You ran make directly. As of 2026, llama.cpp requires CMake (per Hugging Face forum April 2025 report). Old tutorials still reference the Makefile. Ignore them. Use cmake -B build.

2. Slow performance on 8GB RAM (Linux)

Your system is swapping constantly.

sudo sysctl vm.swappiness=10
echo 'vm.swappiness=10' | sudo tee -a /etc/sysctl.conf

This tells the kernel to prefer dropping filesystem cache over swapping memory-mapped model pages. One user on a 2-core CPU with 8GB DDR2 went from unusable to 2 t/s (documented in GitHub discussion #21136).

3. “CMAKE_C_COMPILER not set” (Windows)

CMake can’t find your compiler even with Visual Studio installed. Two fixes:

First: Use w64devkit (shown earlier). Set CMAKE_C_COMPILER manually.
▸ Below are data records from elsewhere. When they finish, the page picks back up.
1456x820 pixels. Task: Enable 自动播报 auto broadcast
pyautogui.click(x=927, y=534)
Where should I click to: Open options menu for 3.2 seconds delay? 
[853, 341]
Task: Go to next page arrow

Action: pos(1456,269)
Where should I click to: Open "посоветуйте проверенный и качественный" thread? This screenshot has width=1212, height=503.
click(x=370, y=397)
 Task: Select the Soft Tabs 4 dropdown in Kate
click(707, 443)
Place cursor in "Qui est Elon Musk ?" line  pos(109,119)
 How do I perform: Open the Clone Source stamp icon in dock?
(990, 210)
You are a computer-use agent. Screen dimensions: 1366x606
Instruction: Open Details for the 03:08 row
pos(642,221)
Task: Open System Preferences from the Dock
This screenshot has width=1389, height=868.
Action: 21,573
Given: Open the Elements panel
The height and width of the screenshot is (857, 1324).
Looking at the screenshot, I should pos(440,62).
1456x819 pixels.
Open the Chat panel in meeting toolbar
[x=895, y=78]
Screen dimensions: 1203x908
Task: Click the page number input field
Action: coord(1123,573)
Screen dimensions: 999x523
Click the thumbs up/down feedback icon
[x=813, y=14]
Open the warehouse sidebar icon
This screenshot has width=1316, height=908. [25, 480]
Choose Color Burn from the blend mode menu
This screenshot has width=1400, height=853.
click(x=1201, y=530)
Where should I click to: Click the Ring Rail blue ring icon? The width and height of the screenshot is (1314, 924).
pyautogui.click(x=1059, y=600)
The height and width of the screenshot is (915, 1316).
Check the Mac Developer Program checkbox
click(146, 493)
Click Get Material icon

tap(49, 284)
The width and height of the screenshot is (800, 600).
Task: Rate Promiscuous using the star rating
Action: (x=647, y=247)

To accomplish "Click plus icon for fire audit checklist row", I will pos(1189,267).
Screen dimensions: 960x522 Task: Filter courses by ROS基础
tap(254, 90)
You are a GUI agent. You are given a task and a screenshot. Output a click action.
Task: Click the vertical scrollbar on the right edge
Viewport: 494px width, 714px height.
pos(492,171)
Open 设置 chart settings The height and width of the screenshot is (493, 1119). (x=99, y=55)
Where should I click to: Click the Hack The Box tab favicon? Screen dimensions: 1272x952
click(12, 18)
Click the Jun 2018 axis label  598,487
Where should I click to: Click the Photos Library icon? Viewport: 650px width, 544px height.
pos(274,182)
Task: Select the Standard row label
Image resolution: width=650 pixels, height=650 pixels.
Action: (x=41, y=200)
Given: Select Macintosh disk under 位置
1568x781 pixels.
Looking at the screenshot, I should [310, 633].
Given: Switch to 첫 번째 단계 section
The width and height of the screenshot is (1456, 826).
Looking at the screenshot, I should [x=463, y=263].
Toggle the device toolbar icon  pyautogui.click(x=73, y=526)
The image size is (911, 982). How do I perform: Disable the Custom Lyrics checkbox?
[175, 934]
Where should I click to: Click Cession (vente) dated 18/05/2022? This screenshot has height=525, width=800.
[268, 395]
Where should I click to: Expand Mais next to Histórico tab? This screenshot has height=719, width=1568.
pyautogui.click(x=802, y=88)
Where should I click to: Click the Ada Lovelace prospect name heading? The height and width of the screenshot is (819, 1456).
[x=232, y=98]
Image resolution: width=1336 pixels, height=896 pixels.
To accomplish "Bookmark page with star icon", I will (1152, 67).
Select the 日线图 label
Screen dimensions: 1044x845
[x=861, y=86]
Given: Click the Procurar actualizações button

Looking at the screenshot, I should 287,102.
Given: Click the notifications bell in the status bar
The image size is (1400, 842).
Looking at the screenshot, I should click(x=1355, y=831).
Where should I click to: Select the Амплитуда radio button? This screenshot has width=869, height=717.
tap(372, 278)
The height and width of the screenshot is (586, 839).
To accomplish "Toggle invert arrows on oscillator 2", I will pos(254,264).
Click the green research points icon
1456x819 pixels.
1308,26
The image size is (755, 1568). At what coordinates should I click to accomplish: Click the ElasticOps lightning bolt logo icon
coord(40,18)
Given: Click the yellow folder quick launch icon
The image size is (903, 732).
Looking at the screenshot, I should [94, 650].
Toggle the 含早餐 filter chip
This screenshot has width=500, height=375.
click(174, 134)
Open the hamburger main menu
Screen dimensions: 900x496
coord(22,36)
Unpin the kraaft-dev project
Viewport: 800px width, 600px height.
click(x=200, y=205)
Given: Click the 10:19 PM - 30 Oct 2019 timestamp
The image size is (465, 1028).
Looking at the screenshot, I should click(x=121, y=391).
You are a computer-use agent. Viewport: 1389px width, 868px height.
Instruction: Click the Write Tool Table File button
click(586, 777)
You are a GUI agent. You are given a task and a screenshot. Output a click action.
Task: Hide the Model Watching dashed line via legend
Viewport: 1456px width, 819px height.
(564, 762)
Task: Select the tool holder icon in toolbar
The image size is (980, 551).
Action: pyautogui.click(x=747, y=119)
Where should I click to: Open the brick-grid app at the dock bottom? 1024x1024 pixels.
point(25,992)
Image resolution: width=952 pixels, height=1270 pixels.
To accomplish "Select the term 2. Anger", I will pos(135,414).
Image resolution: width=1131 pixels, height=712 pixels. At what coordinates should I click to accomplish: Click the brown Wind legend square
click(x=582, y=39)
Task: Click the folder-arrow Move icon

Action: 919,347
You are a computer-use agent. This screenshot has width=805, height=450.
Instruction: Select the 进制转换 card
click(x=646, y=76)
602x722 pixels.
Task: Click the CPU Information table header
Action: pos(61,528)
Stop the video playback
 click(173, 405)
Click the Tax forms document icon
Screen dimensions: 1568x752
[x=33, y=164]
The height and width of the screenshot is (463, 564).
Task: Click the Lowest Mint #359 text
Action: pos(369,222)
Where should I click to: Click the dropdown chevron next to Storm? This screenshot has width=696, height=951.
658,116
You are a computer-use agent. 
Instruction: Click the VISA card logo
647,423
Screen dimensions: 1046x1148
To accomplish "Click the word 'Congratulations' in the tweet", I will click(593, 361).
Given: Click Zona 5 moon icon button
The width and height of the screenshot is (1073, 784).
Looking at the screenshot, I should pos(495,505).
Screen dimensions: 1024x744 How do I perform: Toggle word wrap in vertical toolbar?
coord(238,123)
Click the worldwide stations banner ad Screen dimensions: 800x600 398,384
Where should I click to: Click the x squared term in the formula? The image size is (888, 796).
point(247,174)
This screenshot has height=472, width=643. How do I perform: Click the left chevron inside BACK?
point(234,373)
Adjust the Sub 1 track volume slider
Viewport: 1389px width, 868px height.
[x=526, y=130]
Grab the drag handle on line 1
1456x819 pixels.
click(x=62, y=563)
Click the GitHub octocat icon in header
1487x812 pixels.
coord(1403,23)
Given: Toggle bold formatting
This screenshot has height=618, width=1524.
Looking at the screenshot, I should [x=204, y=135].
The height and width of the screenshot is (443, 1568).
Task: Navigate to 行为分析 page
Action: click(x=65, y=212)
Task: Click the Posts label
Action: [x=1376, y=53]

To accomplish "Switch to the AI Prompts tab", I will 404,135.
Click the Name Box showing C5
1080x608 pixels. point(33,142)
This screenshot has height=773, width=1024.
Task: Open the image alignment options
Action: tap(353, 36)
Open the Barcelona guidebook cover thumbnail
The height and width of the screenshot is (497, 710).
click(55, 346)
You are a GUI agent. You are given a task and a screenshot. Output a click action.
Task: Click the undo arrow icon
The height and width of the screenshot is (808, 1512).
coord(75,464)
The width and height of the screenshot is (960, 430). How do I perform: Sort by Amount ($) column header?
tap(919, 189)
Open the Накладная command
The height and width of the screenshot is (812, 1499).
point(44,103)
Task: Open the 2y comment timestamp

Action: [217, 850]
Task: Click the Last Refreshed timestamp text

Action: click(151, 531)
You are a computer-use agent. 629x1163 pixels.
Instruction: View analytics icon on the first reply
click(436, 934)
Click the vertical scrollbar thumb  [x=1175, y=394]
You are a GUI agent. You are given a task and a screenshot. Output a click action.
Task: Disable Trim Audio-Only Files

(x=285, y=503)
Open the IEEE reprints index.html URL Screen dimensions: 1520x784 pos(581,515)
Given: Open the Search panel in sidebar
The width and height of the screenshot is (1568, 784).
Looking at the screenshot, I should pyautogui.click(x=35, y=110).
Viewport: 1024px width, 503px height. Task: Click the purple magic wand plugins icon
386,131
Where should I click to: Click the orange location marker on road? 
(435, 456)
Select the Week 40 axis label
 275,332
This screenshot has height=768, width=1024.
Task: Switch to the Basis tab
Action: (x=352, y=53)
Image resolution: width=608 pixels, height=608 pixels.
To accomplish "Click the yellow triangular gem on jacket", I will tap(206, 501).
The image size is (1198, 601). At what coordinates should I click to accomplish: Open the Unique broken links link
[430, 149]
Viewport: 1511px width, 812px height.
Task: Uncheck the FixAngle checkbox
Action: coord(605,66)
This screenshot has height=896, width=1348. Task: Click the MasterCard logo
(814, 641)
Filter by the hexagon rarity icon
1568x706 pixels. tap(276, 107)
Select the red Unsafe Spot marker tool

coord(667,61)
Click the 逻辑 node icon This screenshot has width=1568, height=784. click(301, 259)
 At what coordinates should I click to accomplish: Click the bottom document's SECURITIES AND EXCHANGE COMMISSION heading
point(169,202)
Second: Open “x64 Native Tools Command Prompt for VS 2022” (not regular cmd) and build from there. Visual Studio ships this shortcut – pre-configures paths.

Error Cause Fix
“Makefile deprecated” Used make directly Switch to cmake -B build
Swap thrashing on 8GB RAM High vm.swappiness sudo sysctl vm.swappiness=10
CMAKE_C_COMPILER not set CMake can’t find gcc/MSVC Set manually or use VS command prompt
“10x slower on M1 Mac” Built x86 version on ARM Use arm64 Python + -DGGML_METAL=on

The Part Nobody Mentions

Memory mapping: llama.cpp’s superpower and its weak point. The tool loads models directly from disk without copying them into RAM. A 5GB model doesn’t require 5GB free RAM – the OS streams chunks as needed.

Low-memory systems? The OS might swap those chunks out. Performance collapses. The vm.swappiness fix above prevents this: “I’d rather drop cached files than swap my model.”

Windows has no swappiness knob. Hitting disk constantly? Close background apps or buy more RAM.

Upgrade, Uninstall, or Switch Builds

To update to the latest build:

cd llama.cpp
git pull
cmake --build build --clean-first

To uninstall: delete the llama.cpp folder. No system-wide install unless you explicitly ran cmake --install build (you probably didn’t).

To switch between CPU and GPU builds: re-run cmake -B build with different flags. CMake caches old config – use --clean-first or delete build/ entirely if builds behave strangely.

FAQ

Can I run llama.cpp without a GPU?

Yes. CPU-optimized. 1-10 t/s depending on model size and CPU. A 7B Q4 model on a modern 8-core CPU: ~5-8 t/s. Usable.

Why does my 24GB GPU still run out of memory on a 70B model?

A 70B model in Q4 quantization is ~35GB. Your 24GB GPU can’t hold it entirely. llama.cpp offloads some layers to system RAM. Works, but slows inference – data crosses the PCIe bus. Control how many layers go to GPU with -ngl N (e.g., -ngl 40). Lower N = less VRAM, slower speed. One user reported 24GB VRAM maxes out at ~40 layers for a 70B model before system RAM takes over. Trade-off.

What’s the difference between Q4_K_M and Q8_0?

Quantization level. Q4_K_M: 4 bits per weight (smaller, faster, slight quality loss). Q8_0: 8 bits (larger, slower, better quality). For most use cases, Q4_K_M is the sweet spot. You won’t notice the quality difference unless you’re doing precision-critical work like math or code generation. Even then it’s minor. If you have the VRAM and don’t mind 2x slower inference, Q8_0 is technically more accurate. But Q4_K_M handles daily chat/writing/research just fine.

Now go download a GGUF and see what your hardware can actually do. The Hugging Face GGUF collection is a good place to start model shopping.